— PROVIDED PASSAGE —
Tournament information
- Dates: 27 December 2002 – 5 January 2003
- Venue: Circus Tavern
- Location: Purfleet, Essex, England
- Organisation(s): Professional Darts Corporation
- Format: Sets Final – best of 13
- Prize fund: £237,000
- Winner's share: £50,000
- High checkout: 170 Les Fitton (ENG) Roland Scholten (NED);

Champion(s)
- John Part (CAN)

= 2003 PDC World Darts Championship =

The 2003 PDC World Darts Championship (known for sponsorship reasons as the 2003 Ladbrokes.com World Darts Championship) was the tenth World Championship organised by the Professional Darts Corporation since its split from the British Darts Organisation in 1993. The tournament took place between 27 December 2002 and 5 January 2003 at the Circus Tavern in Purfleet, England. Ladbrokes (who sponsored the 1996 event with their Vernon's brand) took over sponsorship of the event from Skol.

— DIRECTIVE A —
According to the article on the 2003 PDC World Darts Championship, which company took over sponsorship of the event from Skol?
— DIRECTIVE B —
Copy out everything in the 2003 PDC World Darts Championship article from "Tournament information" down to "John Part (CAN)", changing "Circus Tavern" to "Lakeside Country Club".
— DIRECTIVE C —
Continue the article on the 2003 PDC World Darts Championship from its last sentence.

— DATA SECTION —
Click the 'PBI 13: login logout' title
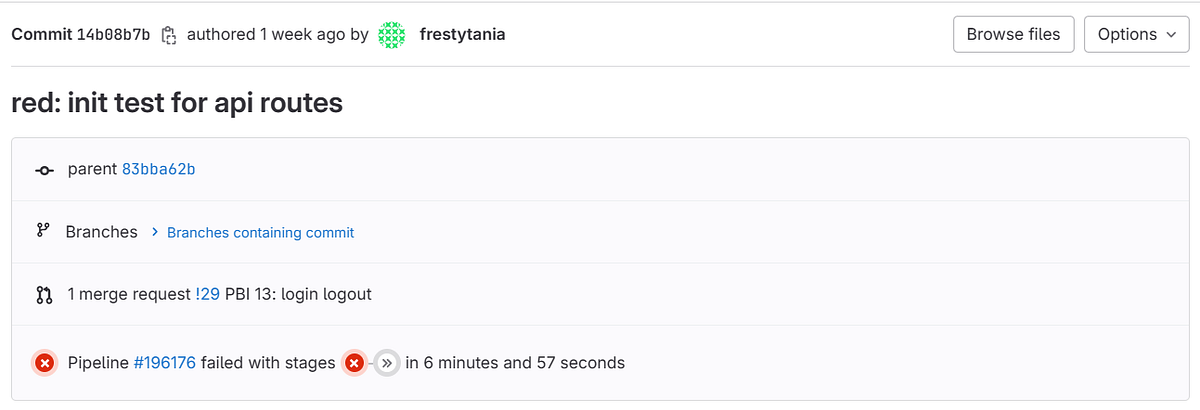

— TASK ANSWER A —
Ladbrokes

— TASK ANSWER B —
Tournament information
- Dates: 27 December 2002 – 5 January 2003
- Venue: Lakeside Country Club
- Location: Purfleet, Essex, England
- Organisation(s): Professional Darts Corporation
- Format: Sets Final – best of 13
- Prize fund: £237,000
- Winner's share: £50,000
- High checkout: 170 Les Fitton (ENG) Roland Scholten (NED);

Champion(s)
- John Part (CAN)

— TASK ANSWER C —
The field at the televised stages was expanded for the first time since 1999, adding an extra qualifying round that increased the total number of players from 32 to 40. John Part defeated the defending champion and number one seed, Phil Taylor, in the final. This ended Taylor's streak of eight successive World titles and 44 successive victories at the Circus Tavern.

This was Part's second world championship, having also won the 1994 BDO World Championship (the first tournament after the split). As Raymond van Barneveld won the rival BDO World Darts Championship the same year, this was the first time that both versions of the world title were held by a player from outside the British Isles.

==Qualifying criteria==
The qualifying criteria for the World Championship were as follows:
- Top 32 of the PDC Order of Merit (as of 1 December 2002),
- Four PDPA Qualifiers (Al Hedman, Lee Palfreyman, Mark Robinson, Dave Smith),
- Australian Qualifier (Simon Whitlock),
- Dutch Qualifier (Arjan Moen),
- USA Qualifier (Ray Carver)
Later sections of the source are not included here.